CI generates coverage on every push and PR, and updates the badge automatically.

Benchmarks

cargo bench --bench circuits     --features parallel         # circuit macrobenchmarks
cargo bench --bench bench_driver --features parallel         # gate microbenchmarks
cargo bench --bench bench_gpu    --features "parallel gpu"   # GPU dispatch benchmarks

Always use --features parallel; baselines were taken with Rayon enabled. Do not run two cargo bench invocations concurrently on the same machine — Rayon thread pools contend for cores and skew results.
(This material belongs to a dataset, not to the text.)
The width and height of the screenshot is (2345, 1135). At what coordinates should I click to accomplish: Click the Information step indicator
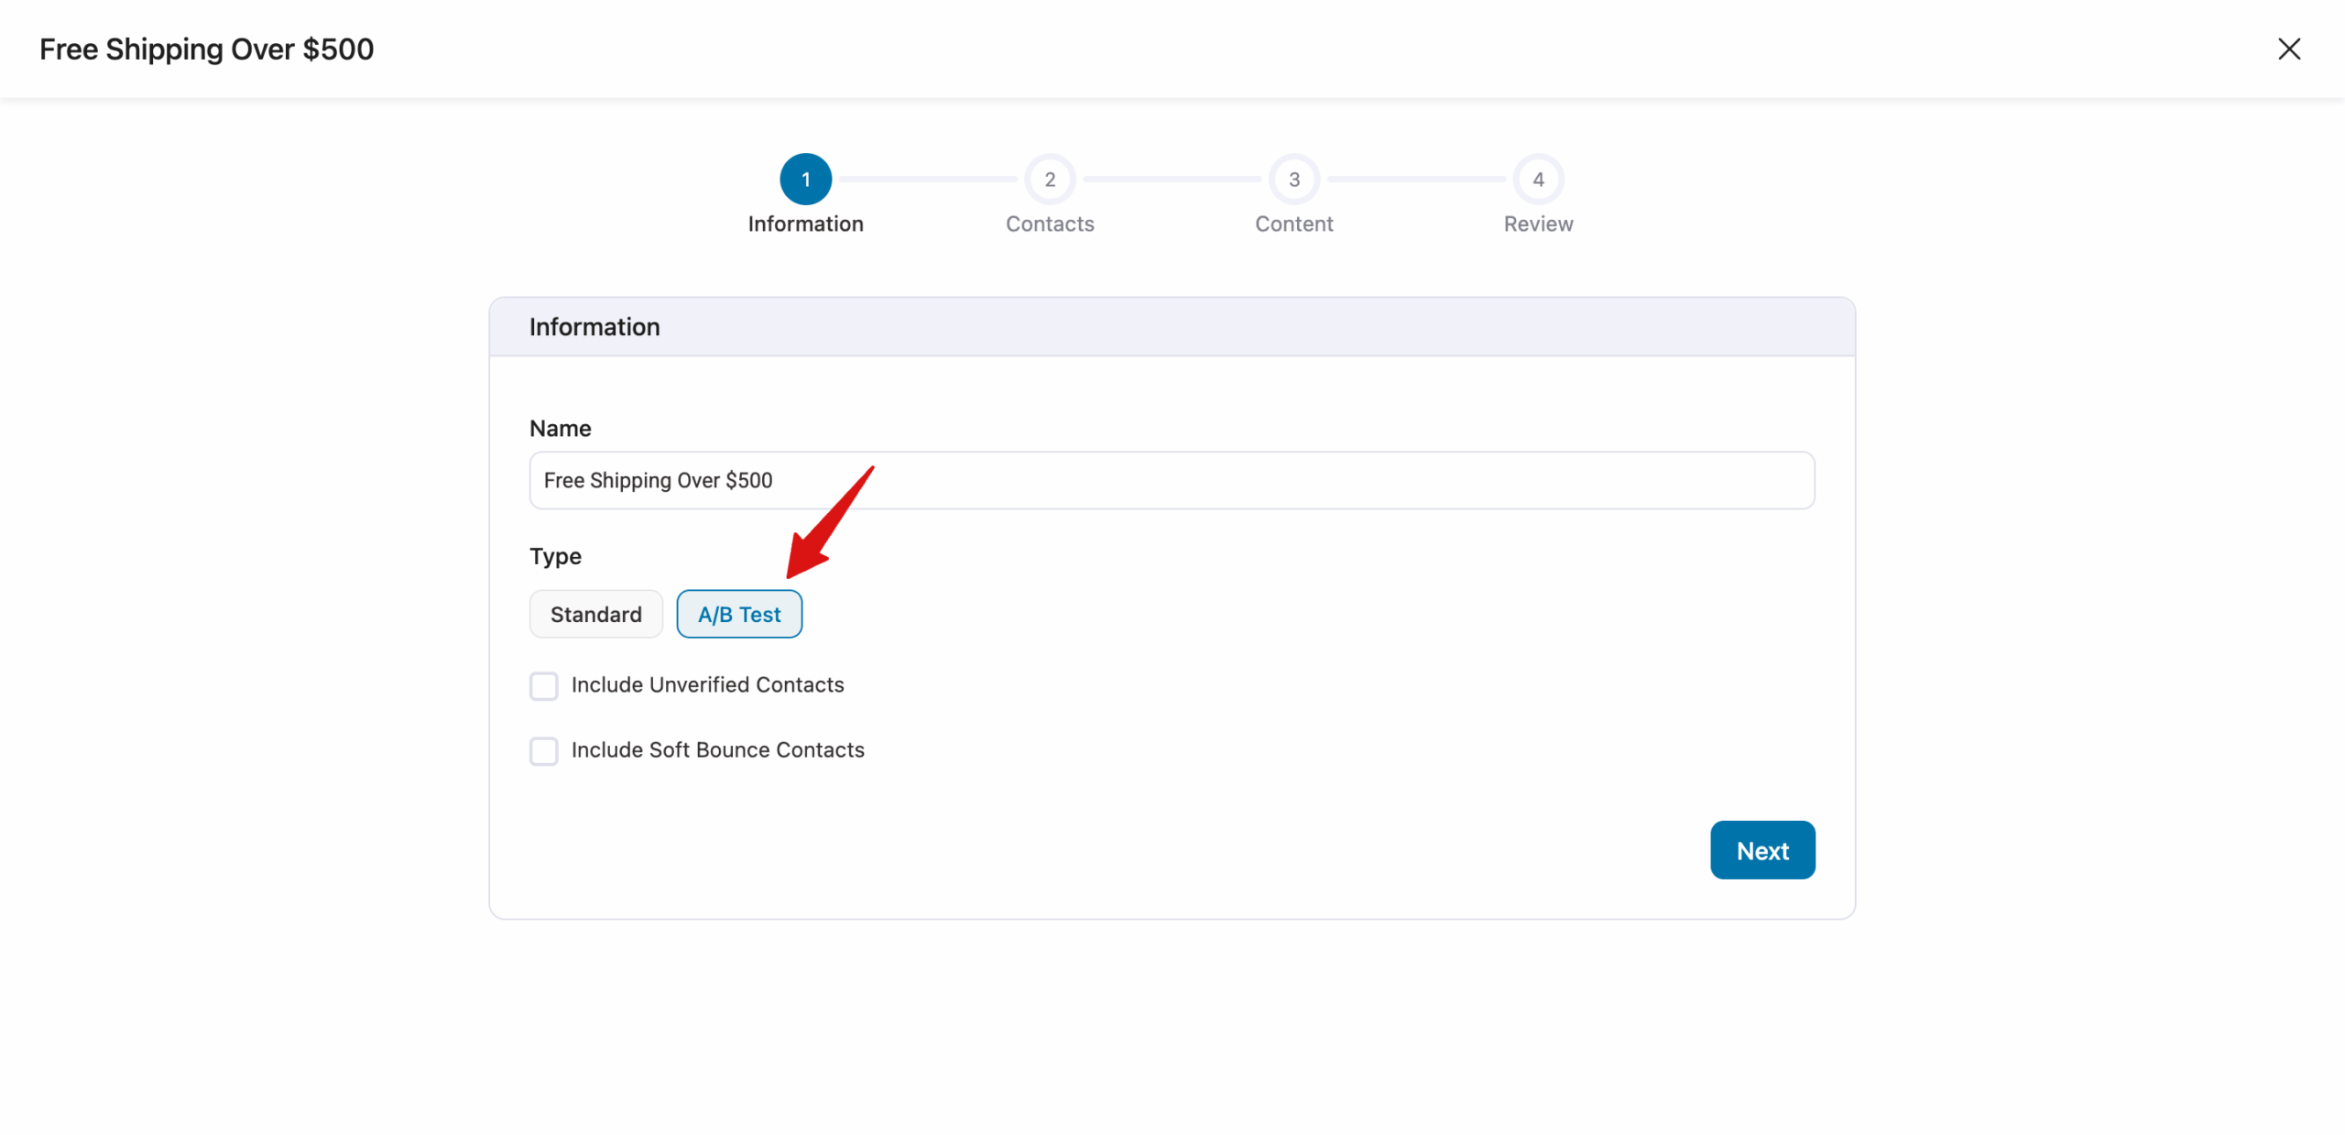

Baseline capture, regression checks, and the markdown table workflow used in PRs live in CONTRIBUTING.md.

Profiling

Needs cargo install flamegraph:

./scripts/flamegraph.sh "qft_textbook/16"              # unix
.\scripts\flamegraph.ps1 "qft_textbook/16"             # windows

SVGs land in bench_results/ (gitignored).

Roadmap

  • Density matrix backend: mixed state simulation for noise and decoherence modeling.
  • GPU auto dispatch: thread a GPU context into BackendKind::Auto so large circuits route to GPU without an explicit BackendKind::StatevectorGpu. Crossover and decomposition already work through the explicit variant.
  • Expanded classical control: mid circuit branching beyond the current if form, and parameterized circuit reuse for variational workloads.
  • Distributed statevector: multi node sharding for circuits beyond single host memory.

Architecture

See docs/architecture.md for the full picture: layered design, backend trait contract, SIMD strategy, fusion pipeline, compiled samplers, and how to add a new backend.

Contributing

See CONTRIBUTING.md for the build, test, and benchmark workflow. The pull request template at .github/PULL_REQUEST_TEMPLATE.md captures the required checklist.